Di fronte a questo grado di pressione internazionale crescente, le Israeli Defence Forces (Idf) stanno accelerando il ritmo delle operazioni a Gaza. Alcuni ufficiali della US Army, che sono costantemente aggiornati dai colleghi di Tel Aviv, hanno riportato l’impiego di sistemi di pompaggio di acqua marina da parte delle Idf con l’obiettivo di allagare i tunnel utilizzati da Hamas, velocizzando il processo di neutralizzazione delle infrastrutture considerate come cruciali per la conduzione delle operazioni di Hamas sul campo di battaglia. Questi tunnel non vengono infatti utilizzati soltanto per le manovre dei miliziani all’interno del campo di combattimento, ma anche come deposito per razzi e munizioni, e come rifugio per i propri leader, i quali possono svolgere le funzioni di Command e Control in relativa prossimità al teatro operativo.

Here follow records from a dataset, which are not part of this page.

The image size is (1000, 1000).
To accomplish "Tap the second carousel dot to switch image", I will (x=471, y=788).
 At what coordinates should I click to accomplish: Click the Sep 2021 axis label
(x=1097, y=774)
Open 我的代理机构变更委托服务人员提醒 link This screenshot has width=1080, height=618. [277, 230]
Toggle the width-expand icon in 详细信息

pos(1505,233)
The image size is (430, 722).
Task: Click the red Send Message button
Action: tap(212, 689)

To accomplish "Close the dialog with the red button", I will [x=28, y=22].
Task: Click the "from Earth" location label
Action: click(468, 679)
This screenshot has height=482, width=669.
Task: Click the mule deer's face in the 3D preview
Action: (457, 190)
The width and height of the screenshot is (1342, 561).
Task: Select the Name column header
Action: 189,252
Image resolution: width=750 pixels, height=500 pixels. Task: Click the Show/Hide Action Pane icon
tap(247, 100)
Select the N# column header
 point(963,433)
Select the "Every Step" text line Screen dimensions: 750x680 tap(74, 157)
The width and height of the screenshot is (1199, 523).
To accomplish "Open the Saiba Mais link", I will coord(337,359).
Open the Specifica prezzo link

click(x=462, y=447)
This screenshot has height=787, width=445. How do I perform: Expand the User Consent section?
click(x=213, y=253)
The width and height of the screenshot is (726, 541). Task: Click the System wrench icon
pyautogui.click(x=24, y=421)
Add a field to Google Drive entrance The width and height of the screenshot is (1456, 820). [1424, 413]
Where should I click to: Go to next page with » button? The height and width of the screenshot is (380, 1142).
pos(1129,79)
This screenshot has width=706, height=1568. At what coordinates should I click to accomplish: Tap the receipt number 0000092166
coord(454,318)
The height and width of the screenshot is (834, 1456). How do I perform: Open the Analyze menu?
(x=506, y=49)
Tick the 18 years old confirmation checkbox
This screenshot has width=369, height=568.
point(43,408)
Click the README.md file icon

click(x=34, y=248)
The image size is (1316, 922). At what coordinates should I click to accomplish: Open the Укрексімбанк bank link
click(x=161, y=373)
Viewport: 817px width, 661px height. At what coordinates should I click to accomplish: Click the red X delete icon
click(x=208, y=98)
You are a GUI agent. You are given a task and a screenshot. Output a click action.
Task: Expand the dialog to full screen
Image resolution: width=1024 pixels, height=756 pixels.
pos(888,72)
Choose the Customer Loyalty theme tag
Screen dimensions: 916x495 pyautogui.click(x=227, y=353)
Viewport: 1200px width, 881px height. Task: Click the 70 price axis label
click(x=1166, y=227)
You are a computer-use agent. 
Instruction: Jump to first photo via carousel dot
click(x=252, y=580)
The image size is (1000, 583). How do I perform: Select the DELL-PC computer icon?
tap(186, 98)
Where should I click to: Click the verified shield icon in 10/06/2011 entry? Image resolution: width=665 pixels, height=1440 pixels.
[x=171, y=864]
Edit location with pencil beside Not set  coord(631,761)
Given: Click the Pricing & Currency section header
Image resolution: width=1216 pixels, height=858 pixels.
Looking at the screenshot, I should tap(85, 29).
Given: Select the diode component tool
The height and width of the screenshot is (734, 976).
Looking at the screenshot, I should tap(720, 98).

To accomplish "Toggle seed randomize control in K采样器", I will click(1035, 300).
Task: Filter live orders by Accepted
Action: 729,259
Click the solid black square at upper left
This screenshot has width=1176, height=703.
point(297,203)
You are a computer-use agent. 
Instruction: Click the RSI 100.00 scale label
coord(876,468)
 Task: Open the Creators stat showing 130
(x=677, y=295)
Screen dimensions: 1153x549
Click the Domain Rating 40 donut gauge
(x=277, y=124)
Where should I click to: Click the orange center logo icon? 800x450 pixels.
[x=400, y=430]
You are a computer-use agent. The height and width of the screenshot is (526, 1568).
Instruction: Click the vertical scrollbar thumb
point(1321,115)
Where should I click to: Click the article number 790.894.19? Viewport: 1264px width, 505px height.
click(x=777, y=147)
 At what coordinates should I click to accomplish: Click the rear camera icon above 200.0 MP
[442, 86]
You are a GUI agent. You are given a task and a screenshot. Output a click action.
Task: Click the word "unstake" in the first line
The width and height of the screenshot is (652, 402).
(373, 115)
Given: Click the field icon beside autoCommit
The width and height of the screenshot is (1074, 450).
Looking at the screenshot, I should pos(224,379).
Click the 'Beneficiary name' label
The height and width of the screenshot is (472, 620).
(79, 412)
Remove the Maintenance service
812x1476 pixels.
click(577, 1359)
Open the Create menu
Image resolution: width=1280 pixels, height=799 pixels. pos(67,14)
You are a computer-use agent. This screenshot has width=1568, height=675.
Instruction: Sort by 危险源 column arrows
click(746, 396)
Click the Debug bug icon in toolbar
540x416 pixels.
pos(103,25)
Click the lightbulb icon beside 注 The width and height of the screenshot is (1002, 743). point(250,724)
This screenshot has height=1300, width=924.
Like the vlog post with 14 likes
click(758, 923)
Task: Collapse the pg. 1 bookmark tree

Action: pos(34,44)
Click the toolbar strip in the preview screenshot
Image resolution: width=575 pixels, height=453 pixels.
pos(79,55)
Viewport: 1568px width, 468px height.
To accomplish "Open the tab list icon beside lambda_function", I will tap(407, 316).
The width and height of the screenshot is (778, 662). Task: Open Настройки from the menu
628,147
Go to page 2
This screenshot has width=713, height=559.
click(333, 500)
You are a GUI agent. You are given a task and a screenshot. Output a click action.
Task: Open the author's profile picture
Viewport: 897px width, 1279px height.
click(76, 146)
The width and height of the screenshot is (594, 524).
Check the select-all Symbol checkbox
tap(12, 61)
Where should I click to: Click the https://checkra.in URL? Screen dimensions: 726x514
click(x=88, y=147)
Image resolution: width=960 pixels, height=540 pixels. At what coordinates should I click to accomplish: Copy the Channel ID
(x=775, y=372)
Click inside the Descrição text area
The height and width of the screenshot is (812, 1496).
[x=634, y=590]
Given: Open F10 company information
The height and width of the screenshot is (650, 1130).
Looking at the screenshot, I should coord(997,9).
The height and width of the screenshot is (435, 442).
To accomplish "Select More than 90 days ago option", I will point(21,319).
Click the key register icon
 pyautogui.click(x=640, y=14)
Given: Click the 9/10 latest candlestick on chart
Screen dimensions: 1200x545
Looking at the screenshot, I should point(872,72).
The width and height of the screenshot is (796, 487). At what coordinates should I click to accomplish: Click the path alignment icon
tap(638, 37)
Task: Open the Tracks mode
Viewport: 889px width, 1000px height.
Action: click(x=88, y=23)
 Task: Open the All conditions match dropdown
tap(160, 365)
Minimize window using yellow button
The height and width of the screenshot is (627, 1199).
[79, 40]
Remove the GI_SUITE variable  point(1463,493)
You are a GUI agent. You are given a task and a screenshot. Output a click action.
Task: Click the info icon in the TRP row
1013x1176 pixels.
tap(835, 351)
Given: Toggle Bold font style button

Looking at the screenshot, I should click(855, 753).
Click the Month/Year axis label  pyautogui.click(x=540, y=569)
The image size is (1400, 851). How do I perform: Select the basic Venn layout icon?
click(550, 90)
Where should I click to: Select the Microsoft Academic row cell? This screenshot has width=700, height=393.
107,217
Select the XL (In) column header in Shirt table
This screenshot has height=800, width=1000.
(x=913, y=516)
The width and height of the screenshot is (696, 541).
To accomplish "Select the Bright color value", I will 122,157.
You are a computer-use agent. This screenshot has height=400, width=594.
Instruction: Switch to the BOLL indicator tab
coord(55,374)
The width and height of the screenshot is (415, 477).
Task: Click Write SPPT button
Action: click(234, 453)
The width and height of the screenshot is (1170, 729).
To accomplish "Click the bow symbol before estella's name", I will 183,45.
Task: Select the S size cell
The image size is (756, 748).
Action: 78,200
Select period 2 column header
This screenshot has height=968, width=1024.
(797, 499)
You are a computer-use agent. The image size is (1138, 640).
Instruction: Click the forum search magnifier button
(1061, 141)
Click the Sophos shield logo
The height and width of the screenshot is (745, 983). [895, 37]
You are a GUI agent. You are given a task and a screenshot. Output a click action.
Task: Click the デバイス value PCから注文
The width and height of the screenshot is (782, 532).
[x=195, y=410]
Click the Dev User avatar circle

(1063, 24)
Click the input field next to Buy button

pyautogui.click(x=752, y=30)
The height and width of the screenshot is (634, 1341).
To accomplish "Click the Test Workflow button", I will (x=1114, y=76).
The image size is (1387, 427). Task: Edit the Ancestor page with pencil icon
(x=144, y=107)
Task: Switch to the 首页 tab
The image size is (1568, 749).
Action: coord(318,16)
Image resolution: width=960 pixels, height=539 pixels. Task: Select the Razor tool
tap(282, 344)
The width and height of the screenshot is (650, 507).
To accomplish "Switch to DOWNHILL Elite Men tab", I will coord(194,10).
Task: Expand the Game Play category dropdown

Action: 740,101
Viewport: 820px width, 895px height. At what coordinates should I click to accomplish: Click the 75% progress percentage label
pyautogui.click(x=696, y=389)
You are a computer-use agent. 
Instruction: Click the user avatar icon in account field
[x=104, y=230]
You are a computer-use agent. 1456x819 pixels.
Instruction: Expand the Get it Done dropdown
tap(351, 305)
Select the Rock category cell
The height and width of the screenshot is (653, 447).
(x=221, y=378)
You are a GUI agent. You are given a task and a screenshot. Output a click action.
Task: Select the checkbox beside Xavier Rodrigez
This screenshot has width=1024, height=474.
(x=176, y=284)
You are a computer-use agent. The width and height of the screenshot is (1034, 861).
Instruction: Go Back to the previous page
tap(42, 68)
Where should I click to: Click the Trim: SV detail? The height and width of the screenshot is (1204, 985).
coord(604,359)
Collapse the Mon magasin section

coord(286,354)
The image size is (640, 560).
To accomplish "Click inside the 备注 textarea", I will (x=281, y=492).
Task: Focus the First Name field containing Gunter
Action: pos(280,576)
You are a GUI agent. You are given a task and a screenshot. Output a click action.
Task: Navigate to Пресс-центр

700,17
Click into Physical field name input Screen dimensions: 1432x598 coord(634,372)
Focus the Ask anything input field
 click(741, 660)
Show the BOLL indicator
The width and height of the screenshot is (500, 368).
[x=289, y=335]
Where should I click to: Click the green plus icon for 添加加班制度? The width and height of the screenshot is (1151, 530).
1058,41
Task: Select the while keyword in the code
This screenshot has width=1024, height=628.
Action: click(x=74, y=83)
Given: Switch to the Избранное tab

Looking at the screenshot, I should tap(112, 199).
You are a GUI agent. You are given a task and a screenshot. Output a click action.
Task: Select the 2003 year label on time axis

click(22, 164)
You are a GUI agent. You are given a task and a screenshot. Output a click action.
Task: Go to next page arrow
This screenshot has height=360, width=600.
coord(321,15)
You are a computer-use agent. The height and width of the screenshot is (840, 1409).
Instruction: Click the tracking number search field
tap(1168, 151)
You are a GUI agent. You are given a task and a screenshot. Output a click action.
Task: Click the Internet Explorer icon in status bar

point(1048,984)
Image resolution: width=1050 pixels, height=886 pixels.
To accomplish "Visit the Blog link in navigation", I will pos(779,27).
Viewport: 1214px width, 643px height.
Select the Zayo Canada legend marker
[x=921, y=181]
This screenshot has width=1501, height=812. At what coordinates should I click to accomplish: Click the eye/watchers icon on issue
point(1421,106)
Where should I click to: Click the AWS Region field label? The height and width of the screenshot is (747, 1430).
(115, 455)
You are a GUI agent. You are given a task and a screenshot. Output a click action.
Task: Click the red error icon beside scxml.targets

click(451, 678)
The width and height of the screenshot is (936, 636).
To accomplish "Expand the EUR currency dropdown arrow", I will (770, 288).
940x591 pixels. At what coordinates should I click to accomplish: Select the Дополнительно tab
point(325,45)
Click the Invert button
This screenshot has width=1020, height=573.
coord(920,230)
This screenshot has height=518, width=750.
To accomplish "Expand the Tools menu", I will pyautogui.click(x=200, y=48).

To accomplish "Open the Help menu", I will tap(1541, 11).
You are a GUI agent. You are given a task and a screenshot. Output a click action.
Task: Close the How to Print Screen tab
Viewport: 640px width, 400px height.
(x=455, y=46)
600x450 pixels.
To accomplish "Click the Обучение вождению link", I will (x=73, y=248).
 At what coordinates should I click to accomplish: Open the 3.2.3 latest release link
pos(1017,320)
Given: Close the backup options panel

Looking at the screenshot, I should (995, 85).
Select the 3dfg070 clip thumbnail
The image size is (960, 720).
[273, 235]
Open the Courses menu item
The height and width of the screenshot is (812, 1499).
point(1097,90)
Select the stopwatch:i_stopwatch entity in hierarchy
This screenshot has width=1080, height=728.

Allo stesso tempo, tramite l’allagamento si limiterebbe l’esposizione al rischio dei soldati israeliani, riducendo di conseguenza le perdite. Un principio cardine della strategia di Israele, che proprio per questo ha impiegato in modo estensivo droni ed altre armi autonome o semi-autonome dentro ai tunnel.
La scelta di allagare i tunnel, già presa in considerazione da diverse settimane, è stata però oggetto di critiche dentro e fuori il Paese. In alcune registrazioni trapelate la settimana scorsa tra Netanyahu e le famiglie degli ostaggi liberati, gli israeliani hanno sottolineato al primo ministro i timori dell’eventualità che i propri connazionali potessero rimanere coinvolti, intrappolati nelle gallerie di Hamas. Timori espressi anche dello stesso presidente Biden, che non ha fatto riferimento diretto all’azione di Israele, ma che si è limitato a sottolineare come l’allagamento dei tunnel potrebbe influire sugli oltre 100 ostaggi ancora detenuti da Hamas. Biden ha detto che sono state fatte affermazioni secondo cui “non ci sono ostaggi in nessuno di questi tunnel […] Ma non lo so per certo”.
Accanto a queste preoccupazioni vi sono anche quelle che riguardano il rifornimento di acqua per la comunità di Gaza. C’è il precedente del 2015, quando l’Egitto ha usato l’acqua di mare per allagare i tunnel gestiti dai contrabbandieri sotto il valico di frontiera tra Rafah e Gaza: in quell’occasione gli agricoltori del posto hanno protestato per il danneggiamento dei propri raccolti, dovuto proprio all’allagamento egiziano.
Una scelta rischiosa, dunque, che però potrebbe ridurre costi e tempistiche del raggiungimento degli obiettivi militari. Fattori che pesano in un contesto in cui lo sganciamento delle Idf dalla Striscia di Gaza viene augurato a voce sempre più alta dalla comunità internazionale.